O que fazer:
Responda às perguntas abaixo com base no texto sobre a investigação envolvendo a Receita Federal:
(a) Qual ministro determinou a apuração?
(b) Quantos servidores do Fisco foram alvo recente de operação policial?
(c) Para quem a relatoria do caso foi transferida?

Trecho do documento:
▼▼▼
Uma investigação interna envolvendo a Receita Federal aprofundou o clima de tensão institucional entre ministros do Supremo Tribunal Federal e integrantes do governo do presidente Luiz Inácio Lula da Silva. Magistrados suspeitam que dados fiscais sigilosos tenham sido acessados de forma irregular, enquanto investigadores temem ser responsabilizados pelo escândalo ligado ao Banco Master.
A apuração foi determinada pelo ministro Alexandre de Moraes após indícios de acessos indevidos a informações fiscais de cerca de 140 pessoas, incluindo familiares de magistrados. Segundo nota oficial do tribunal, foram identificados “diversos e múltiplos acessos ilícitos” ao sistema, seguidos de possível vazamento de dados.
Entre integrantes da corte, há suspeita de que auditores tenham repassado informações sem autorização judicial para investigações conduzidas pela Polícia Federal. Caso isso seja comprovado, o procedimento pode gerar questionamentos jurídicos capazes de comprometer provas e afetar processos relacionados ao escândalo financeiro.
Quatro servidores do Fisco foram alvo recente de operação policial sob suspeita de quebra de sigilo. O rastreamento interno confirmou indícios de acesso irregular e transferência de dados a terceiros. Apesar disso, aliados do governo afirmam que não há participação da cúpula da Receita e defendem que o episódio não pode ser usado para invalidar investigações em andamento.
Os ministros Dias Toffoli e Gilmar Mendes estão entre os mais incomodados com os vazamentos. A crise se intensificou após a relatoria do caso ser transferida para André Mendonça, indicado ao tribunal pelo ex-presidente Jair Bolsonaro, movimento visto como tentativa de afastar suspeitas de interferência política.
▲▲▲
Itens fornecidos:
▼▼▼
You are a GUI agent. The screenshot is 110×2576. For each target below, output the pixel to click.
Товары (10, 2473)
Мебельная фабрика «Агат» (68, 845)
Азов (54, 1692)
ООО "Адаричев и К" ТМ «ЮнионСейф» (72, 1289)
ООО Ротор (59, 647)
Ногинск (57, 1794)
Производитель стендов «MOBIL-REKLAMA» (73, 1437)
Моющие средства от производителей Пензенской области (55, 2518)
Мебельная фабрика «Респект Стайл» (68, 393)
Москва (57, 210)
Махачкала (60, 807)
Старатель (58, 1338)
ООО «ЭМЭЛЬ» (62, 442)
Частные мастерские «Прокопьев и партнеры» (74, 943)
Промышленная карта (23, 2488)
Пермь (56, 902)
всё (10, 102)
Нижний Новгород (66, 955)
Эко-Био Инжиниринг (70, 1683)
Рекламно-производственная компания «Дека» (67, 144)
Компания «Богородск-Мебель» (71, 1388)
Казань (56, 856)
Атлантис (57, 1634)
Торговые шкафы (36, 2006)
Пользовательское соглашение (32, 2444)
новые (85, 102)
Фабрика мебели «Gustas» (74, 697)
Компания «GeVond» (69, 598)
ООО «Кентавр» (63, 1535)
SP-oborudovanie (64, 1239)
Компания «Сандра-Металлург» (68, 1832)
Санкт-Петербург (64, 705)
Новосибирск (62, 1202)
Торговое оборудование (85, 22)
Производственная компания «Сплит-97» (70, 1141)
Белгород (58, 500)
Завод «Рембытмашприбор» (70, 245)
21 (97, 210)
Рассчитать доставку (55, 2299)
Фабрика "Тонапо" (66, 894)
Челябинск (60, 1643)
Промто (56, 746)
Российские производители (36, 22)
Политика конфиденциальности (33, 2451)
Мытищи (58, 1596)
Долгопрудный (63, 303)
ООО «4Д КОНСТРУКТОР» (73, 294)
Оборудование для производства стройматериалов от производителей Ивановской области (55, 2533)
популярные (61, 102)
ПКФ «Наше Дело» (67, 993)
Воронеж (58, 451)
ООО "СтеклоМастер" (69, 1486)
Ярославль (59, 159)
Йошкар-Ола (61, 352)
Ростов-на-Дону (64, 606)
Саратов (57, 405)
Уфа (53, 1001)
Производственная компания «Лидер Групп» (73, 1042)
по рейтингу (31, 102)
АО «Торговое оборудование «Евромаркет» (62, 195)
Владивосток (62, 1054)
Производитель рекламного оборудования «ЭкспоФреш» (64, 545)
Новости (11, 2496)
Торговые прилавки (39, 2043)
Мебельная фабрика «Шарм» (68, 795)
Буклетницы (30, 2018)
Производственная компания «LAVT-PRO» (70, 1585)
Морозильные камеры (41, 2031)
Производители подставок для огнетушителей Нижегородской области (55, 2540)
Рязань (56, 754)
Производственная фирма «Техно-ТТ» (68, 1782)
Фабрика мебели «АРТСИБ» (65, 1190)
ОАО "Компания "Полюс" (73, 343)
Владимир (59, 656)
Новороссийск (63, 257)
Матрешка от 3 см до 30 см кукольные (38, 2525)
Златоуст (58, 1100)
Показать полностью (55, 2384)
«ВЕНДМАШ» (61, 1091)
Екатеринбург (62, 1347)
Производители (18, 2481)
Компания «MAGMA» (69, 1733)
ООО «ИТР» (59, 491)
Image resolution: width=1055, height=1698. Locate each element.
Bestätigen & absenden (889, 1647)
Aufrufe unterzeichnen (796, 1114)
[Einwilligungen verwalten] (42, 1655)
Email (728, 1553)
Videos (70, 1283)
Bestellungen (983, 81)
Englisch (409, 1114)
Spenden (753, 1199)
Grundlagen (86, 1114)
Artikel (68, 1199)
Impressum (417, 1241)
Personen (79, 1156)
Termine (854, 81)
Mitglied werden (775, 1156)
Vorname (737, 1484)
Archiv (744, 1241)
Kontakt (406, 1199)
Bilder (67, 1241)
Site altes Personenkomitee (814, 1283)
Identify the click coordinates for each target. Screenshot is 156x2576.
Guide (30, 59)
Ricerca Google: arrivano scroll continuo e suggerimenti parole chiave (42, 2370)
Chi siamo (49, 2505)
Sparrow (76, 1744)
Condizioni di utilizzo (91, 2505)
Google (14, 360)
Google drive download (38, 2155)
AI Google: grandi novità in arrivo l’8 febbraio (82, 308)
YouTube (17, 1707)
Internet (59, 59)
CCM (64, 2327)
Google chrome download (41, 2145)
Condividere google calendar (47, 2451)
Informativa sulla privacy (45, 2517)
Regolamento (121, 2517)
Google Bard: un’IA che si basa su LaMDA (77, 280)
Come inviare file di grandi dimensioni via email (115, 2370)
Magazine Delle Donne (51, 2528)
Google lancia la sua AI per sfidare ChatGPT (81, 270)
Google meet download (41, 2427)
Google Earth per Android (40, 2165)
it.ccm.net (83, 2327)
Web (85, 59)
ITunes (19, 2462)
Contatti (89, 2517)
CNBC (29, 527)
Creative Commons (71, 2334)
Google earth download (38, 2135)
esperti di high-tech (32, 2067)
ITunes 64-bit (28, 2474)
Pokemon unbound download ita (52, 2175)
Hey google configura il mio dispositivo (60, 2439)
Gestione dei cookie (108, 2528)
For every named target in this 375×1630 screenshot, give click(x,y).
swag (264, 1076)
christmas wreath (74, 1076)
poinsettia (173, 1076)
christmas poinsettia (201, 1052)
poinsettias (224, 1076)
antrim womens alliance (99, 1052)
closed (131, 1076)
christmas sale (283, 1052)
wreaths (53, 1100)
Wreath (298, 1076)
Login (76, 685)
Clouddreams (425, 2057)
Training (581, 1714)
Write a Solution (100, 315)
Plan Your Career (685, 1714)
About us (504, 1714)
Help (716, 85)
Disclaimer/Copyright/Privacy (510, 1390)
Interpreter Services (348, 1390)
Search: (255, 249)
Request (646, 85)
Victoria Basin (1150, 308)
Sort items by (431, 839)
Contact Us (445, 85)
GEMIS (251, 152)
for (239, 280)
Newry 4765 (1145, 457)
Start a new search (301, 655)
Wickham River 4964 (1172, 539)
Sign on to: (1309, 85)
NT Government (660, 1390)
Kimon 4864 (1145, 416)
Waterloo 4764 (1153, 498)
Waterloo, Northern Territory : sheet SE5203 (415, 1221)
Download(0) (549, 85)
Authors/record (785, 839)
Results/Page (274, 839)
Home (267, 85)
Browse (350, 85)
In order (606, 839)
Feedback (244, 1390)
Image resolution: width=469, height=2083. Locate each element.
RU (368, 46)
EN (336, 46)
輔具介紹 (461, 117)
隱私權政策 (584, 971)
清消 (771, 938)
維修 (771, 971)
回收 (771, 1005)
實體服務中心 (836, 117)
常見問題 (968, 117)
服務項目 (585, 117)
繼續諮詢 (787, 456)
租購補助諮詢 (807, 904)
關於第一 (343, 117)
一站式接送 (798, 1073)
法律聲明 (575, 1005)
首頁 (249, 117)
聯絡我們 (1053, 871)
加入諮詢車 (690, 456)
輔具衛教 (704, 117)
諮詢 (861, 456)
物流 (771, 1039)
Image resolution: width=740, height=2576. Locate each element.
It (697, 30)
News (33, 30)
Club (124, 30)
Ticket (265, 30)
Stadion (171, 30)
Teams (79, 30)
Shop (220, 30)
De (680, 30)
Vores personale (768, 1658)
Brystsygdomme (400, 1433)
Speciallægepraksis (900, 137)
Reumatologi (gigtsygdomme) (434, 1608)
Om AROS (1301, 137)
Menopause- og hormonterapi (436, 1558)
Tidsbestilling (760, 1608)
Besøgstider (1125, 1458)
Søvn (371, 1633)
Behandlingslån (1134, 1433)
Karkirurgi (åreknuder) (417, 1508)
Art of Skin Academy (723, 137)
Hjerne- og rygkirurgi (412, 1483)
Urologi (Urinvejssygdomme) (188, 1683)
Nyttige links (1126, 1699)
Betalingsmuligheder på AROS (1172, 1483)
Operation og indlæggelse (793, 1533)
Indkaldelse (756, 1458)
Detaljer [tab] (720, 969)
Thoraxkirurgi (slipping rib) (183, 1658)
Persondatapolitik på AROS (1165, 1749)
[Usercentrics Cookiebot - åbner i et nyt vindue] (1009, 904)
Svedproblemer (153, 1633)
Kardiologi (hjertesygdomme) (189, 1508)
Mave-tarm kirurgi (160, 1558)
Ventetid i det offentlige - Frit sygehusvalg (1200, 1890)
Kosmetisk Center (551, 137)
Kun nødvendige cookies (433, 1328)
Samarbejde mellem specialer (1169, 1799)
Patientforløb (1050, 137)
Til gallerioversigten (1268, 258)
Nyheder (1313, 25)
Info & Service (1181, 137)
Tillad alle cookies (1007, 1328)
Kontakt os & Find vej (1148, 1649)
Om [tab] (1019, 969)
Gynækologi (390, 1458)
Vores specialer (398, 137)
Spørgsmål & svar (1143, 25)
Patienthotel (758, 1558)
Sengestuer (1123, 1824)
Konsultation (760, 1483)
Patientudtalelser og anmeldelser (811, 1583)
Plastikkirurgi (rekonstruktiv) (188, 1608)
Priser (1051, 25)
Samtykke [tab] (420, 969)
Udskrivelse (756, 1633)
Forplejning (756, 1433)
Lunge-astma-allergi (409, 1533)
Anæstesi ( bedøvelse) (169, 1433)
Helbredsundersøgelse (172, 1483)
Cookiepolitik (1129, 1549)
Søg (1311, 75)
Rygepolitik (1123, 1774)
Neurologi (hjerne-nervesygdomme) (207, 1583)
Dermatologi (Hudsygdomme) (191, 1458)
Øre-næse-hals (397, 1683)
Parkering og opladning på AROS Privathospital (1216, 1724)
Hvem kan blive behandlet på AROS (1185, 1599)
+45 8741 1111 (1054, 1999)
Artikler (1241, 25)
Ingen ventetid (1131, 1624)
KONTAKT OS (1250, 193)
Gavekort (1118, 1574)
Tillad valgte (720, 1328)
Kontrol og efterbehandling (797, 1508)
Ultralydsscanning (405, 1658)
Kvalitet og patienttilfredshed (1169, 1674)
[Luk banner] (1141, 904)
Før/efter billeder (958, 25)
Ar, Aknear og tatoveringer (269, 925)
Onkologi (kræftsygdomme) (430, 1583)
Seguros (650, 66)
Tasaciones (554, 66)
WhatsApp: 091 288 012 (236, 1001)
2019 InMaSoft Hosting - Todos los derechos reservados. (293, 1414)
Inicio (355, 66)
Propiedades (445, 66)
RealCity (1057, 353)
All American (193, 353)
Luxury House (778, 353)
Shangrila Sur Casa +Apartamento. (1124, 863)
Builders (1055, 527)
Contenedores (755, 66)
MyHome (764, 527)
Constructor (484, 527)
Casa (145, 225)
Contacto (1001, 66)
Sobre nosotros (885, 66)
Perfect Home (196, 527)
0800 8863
▲▲▲
Resultado do exercício:
(a) Alexandre de Moraes.
(b) Quatro.
(c) André Mendonça.